Actually, the trial court specifically ruled: "[T]he court finds no basis for estoppel in this matter." The Watermaster does not argue that this ruling was erroneous. We deem any challenge to it forfeited.
The order appealed from is reversed. The trial court is directed to enter a new order to the effect that the Watermaster did not give timely or effective notice of intent to purchase. Appellants are awarded costs on appeal against respondents.
Each pool has its own pool committee. The judgment allows each pool committee, as well as each individual pool member, to seek court review of the Watermaster's actions.
In the case of the Nonagricultural Pool, however, every member of the pool is also a member of the pool committee.
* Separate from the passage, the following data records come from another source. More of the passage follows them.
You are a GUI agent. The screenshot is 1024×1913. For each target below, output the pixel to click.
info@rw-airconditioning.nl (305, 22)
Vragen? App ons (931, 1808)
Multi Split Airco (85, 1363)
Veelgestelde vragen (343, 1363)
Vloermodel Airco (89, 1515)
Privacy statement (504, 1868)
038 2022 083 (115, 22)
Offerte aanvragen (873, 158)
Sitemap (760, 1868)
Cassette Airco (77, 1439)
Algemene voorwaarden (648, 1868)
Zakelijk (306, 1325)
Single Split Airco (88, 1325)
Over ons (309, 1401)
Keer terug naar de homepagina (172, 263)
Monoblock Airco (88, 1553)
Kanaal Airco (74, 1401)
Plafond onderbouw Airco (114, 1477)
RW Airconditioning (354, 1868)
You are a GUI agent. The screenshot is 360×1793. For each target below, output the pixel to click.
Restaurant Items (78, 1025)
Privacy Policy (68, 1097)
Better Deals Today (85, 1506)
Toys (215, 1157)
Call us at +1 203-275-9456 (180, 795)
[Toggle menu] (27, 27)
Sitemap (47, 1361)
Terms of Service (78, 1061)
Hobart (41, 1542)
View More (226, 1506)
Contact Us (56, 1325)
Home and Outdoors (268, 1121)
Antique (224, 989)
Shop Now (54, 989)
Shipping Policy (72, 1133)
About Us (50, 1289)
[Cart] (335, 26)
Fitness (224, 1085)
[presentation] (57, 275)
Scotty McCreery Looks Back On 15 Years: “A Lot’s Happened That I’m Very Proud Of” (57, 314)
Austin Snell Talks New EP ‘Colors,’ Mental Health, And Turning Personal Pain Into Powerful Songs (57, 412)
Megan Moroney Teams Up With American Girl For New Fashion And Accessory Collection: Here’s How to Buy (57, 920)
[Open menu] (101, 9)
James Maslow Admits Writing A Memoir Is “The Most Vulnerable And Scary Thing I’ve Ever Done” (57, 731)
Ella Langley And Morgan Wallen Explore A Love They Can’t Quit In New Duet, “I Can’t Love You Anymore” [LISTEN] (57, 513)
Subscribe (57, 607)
Accordingly, we see no meaningful distinction between the Nonagricultural Pool and the Nonagricultural Pool Committee.
The Nonagricultural Pool cites the rule that "`when a contract is ambiguous, a construction given to it by the acts and conduct of the parties with knowledge of its terms, before any controversy has arisen as to its meaning, is entitled to great weight, and will, when reasonable, be adopted and enforced by the court.'" (Crestview Cemetery Assn. v. Dieden (1960) 54 Cal.2d 744, 753.) Here, however, the proffered evidence does not consist of acts or conduct; rather, it consists of mere legal conclusions, which cannot serve as substantial evidence. (Downer v. Bramet (1984) 152 Cal.App.3d 837, 841-842 [Fourth Dist., Div. Two].)
Finally, the Watermaster's references to an "option" in court filings do not rise to the level of judicial estoppel. It does not appear that this characterization was relevant to any issue then before the court; a fortiori, it does not appear that the court relied on it or accepted it as true. (See generally People v. Castillo (2010) 49 Cal.4th 145, 155.)